→ **Work request**:
Every entry below is to be returned unchanged. Images are not part of the copy.

→ **Data**:
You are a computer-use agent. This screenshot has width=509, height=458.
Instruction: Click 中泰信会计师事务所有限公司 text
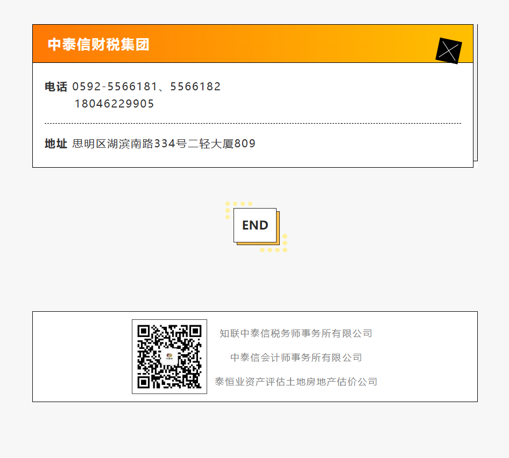296,357
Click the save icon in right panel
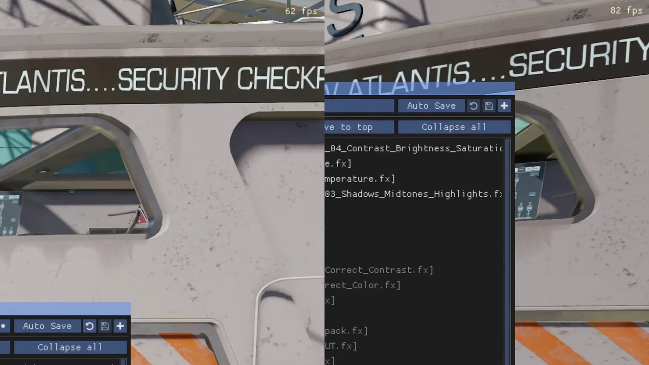The image size is (649, 365). [x=488, y=106]
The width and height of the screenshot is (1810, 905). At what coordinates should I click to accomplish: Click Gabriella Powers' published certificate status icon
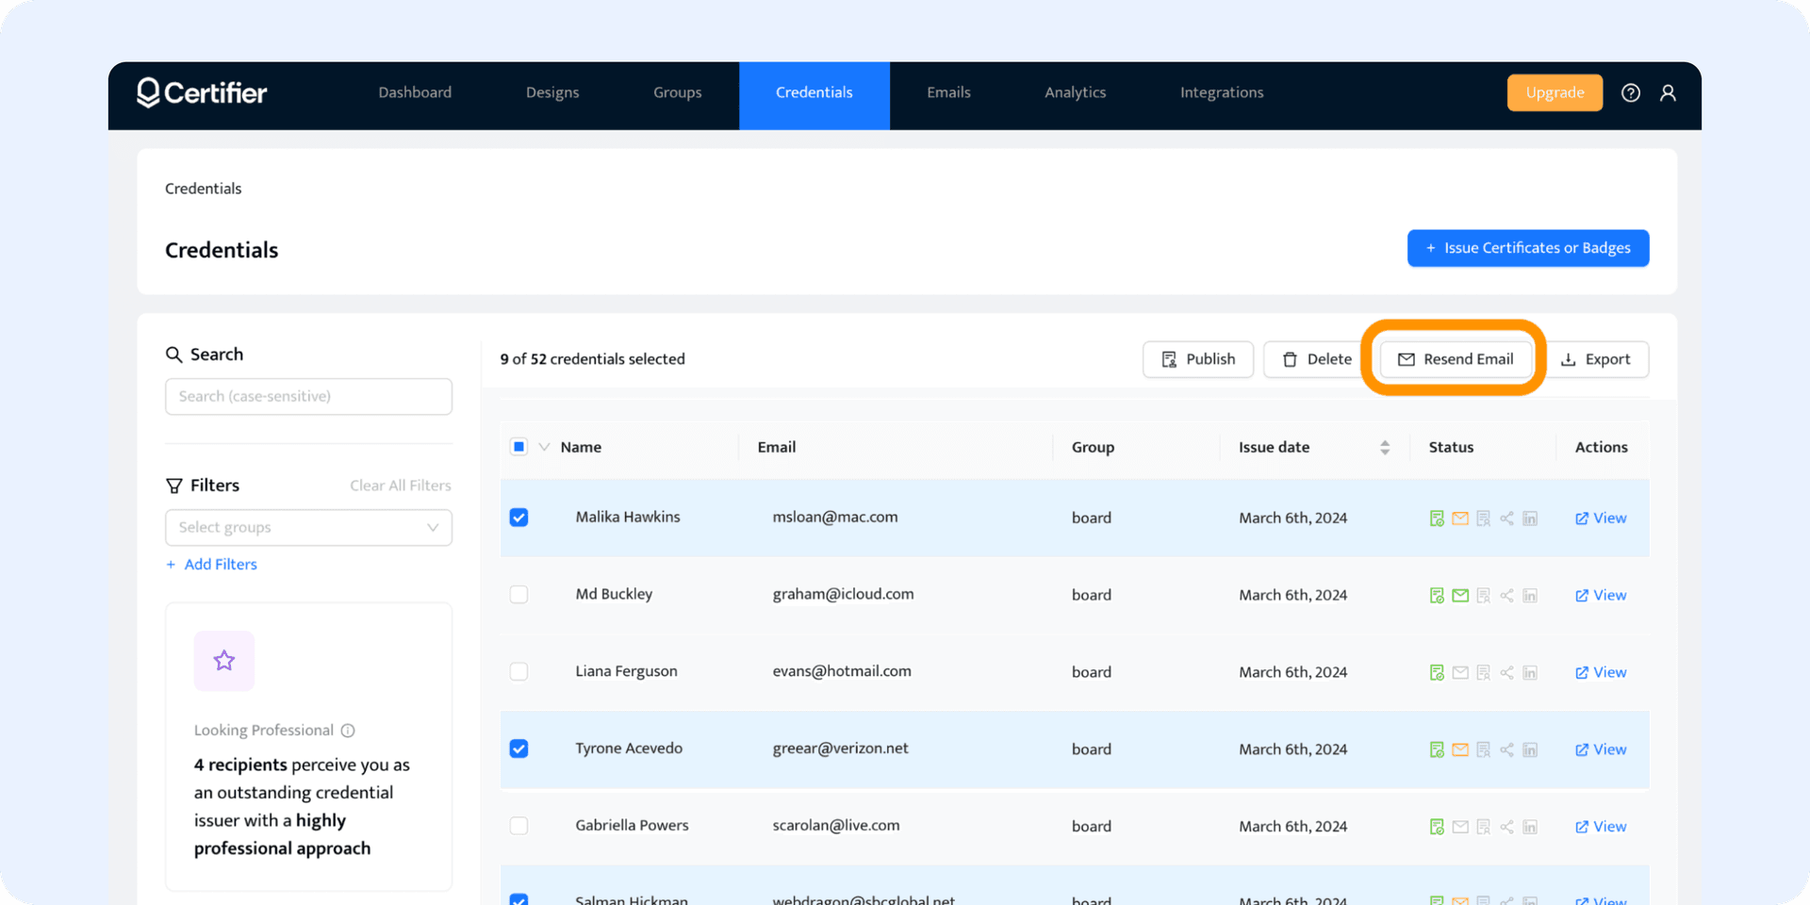tap(1437, 827)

→ **Solution to this exercise**:
You are a computer-use agent. This screenshot has width=509, height=458.
Instruction: Click 中泰信会计师事务所有限公司 text
296,357
Click the save icon in right panel
The image size is (649, 365). [x=488, y=106]
The width and height of the screenshot is (1810, 905). At what coordinates should I click to accomplish: Click Gabriella Powers' published certificate status icon
tap(1437, 827)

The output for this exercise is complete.